When an Approved Document refers to a named standard, the relevant version of the standard is the one listed at the end of the publication. However, if this version of the standard has been revised or updated by the issuing standards body, the new version may be used as a source of guidance provided it continues to address the relevant requirements of the Regulations.

Volume 2 of Approved Document B currently refers to the guidance in several of the BS 5588 series of standards as a means of showing compliance with the requirements of Part B (Fire safety) of Schedule 1 to the Building Regulations. Until such time as the Approved Document is amended, these references remain part of the guidance approved under section 6 of the 1984 Building Act. As such, compliance with the guidance referred to would confer a legal presumption of conformity with the relevant requirements of Part B.
Following any other guidance would not confer that legal presumption.

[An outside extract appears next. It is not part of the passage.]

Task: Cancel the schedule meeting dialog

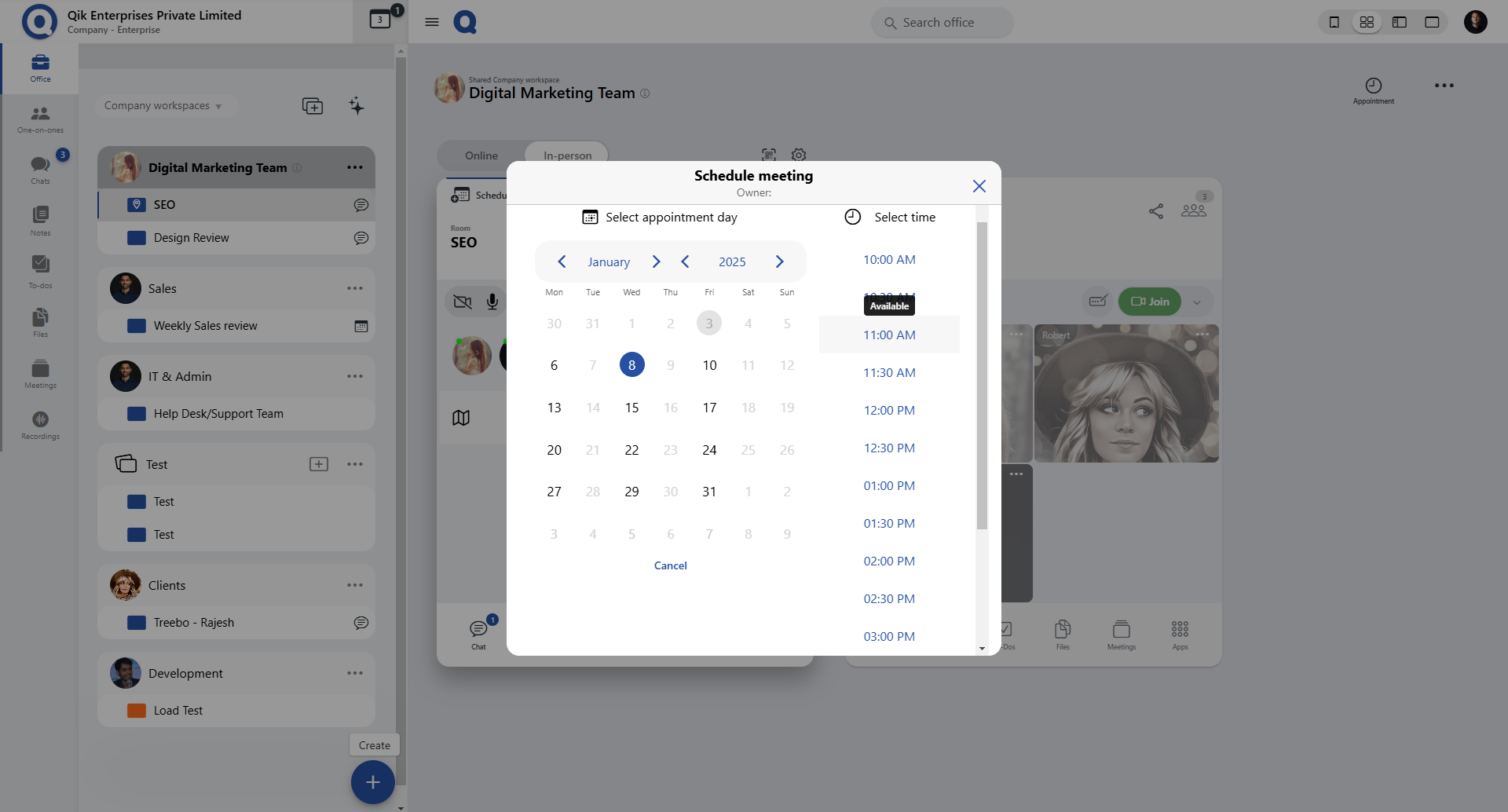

Where designers elect to follow the relevant guidance in BS 9999 they will need to satisfy themselves and the building control body that this guidance adequately addresses the requirements of Part B. It is strongly recommended in such cases that designers discuss their proposals with the building control body before starting work.

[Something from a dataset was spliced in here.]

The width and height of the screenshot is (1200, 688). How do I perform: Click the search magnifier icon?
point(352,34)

Withdrawn BS standards are readily available from:
The BSI Knowledge Centre
British Standards Institution
389 Chiswick High Road
London, W4 4AL
Tel: +44 (0)20 8996 7004

Which volume of Approved Document B should I use when dealing with fire precautions in Self Catering Holiday Homes?

In many cases, premises which are similar to a family home can be designed in accordance with Volume 1 (Dwelling houses). However, such premises are subject to the Regulatory Reform (Fire Safety) Order 2005 and it may be necessary to take account of the duties imposed under that Order in the design of the premises.

The Department’s leaflet, Do You Have Paying Guests? provides some useful guidance on the application of the Fire Safety Order to B&Bs, guest houses and self-catering properties. Regardless of the design guidance that is adopted, it will still be necessary for Building Control Bodies to consult with Fire and Rescue Authorities on work relating to buildings where the Fire Safety Order is (or will be) applicable. This should ensure that any potential problems can be identified before building work is started.

Further guidance on the consultation process is given in the Department’s publication, Building Regulations and Fire Safety Procedural Guidance.